Ao agradecer a confiança de seus colegas, o conselheiro Aloysio Neves lembrou que é servidor público há 51 anos e que pretende manter o espírito público que o norteou ao longo de sua vida. “Em todos esses anos sempre tive a consciência tranquila e o sentimento de dever cumprido. Acredito que o coroamento desta trajetória se dará ao fim do meu mandato, quando deixar a presidência com a certeza de ter feito um bom papel”, afirmou Aloysio. Ele destacou a importância do corpo técnico do TCE. “Já passei pelo Executivo e pelo Legislativo, mas nunca vi uma equipe tão capaz quanto a que encontrei no TCE. E conto com o apoio de todos os servidores, além, é claro, dos conselheiros, para realizar uma boa gestão”, afirmou.

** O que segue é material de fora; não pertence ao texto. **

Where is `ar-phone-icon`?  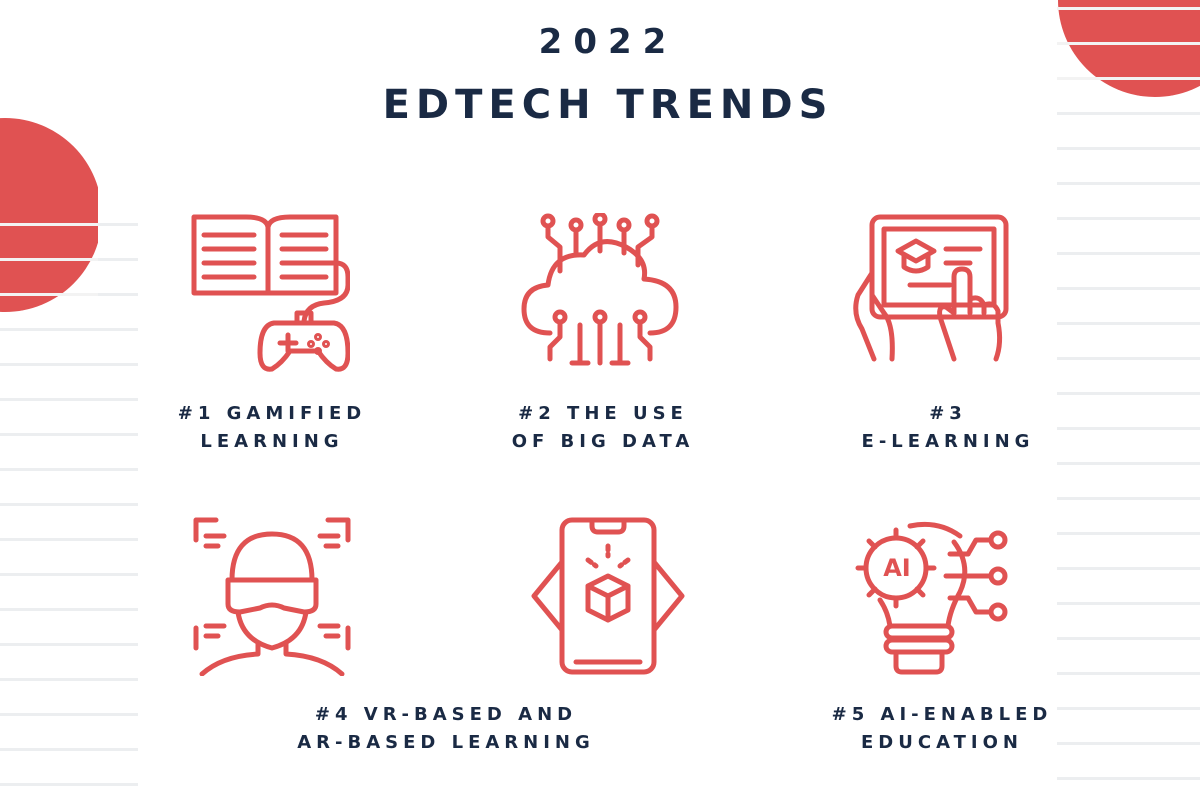 ar-phone-icon is located at coordinates (608, 596).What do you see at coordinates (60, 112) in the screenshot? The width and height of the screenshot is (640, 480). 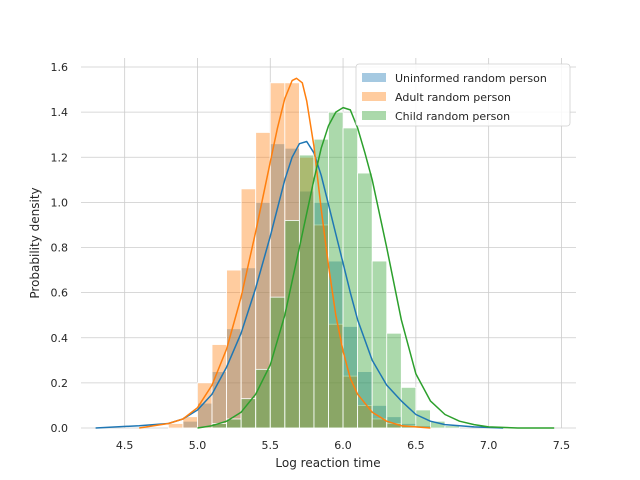 I see `y-tick-label: 1.4` at bounding box center [60, 112].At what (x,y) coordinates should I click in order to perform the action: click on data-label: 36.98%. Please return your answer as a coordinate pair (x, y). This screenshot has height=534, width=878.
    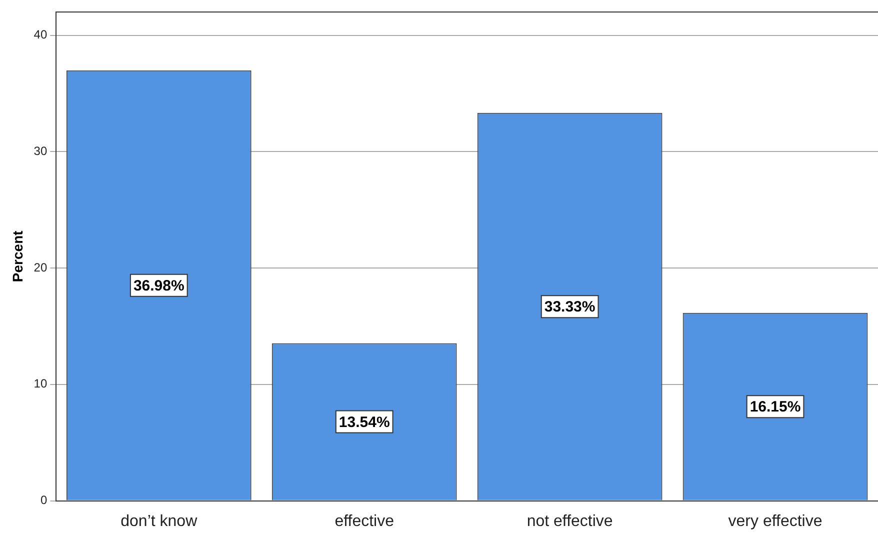
    Looking at the image, I should click on (158, 286). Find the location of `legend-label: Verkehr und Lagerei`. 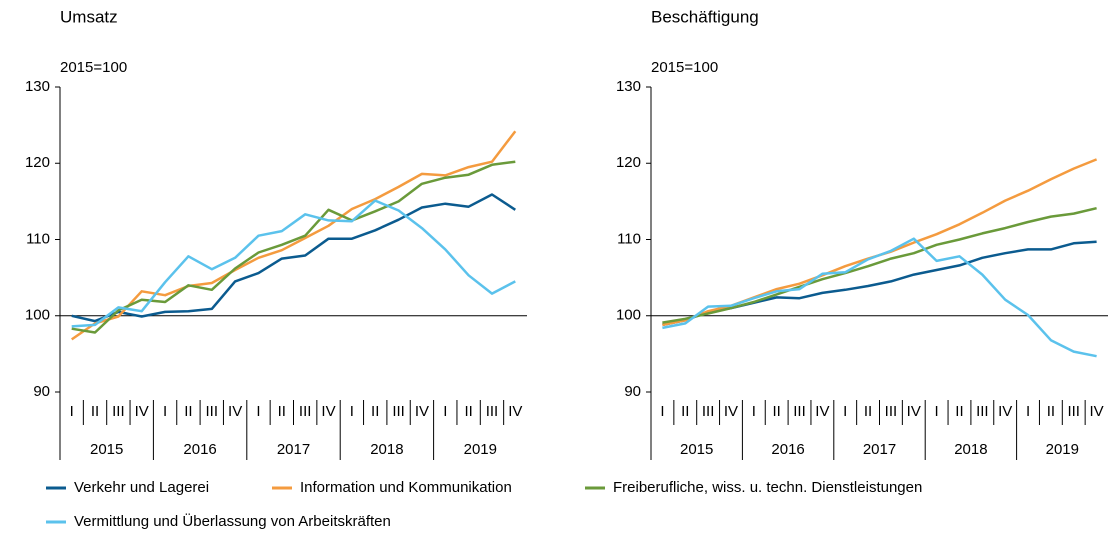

O futuro vice-presidente destacou os avanços obtidos pela atual gestão. “Fui testemunha, enquanto exercia meu mandato de deputado estadual, do empenho do presidente Jonas Lopes na Assembleia Legislativa para obter avanços importantes, como a criação das vagas para auditores substitutos de conselheiro. As obras físicas são mais perceptíveis, mas o legado vai além disso”, afirmou Brazão, que espera contribuir para que o TCE continue avançando. “Atuarei de forma discreta, como deve ser a participação dos vices, e espero colaborar”, finalizou.

Egressa do Ministério Público Especial, a conselheira Marianna Montebello Willeman terá a responsabilidade de montar a Corregedoria-Geral do Tribunal. “Será o meu principal desafio para o próximo biênio. Acredito que a Corregedoria é fundamental para uma Corte de Contas”, afirmou. Os outros conselheiros também se manifestaram, a começar por Marco Antônio Alencar, que atuou como escrutinador na eleição. “Conheço o Aloysio há muitos anos e Brazão e Marianna são colegas recentes. Acredito que farão um belo trabalho à frente deste órgão, que tem mostrado frequentemente sua independência, como nas recentes auditorias feitas nas obras do Maracanã e do Metrô. E tenho certeza de que vamos continuar atuando desta forma, sem qualquer interferência”, afirmou Marco Antônio.

Em seguida foi a vez do decano da Corte, conselheiro José Gomes Graciosa. “Acredito que a experiência do novo presidente será importante na condução desta Casa, que desde a Constituição de 1988 tem sido fundamental para a administração pública, pois a Carta Magna delegou grandes responsabilidades aos tribunais”, afirmou. José Maurício de Lima Nolasco destacou a responsabilidade que será assumida por Aloysio. “A gestão do conselheiro Jonas Lopes foi muito boa, e o novo presidente terá a missão de manter a boa reputação do TCE”, afirmou.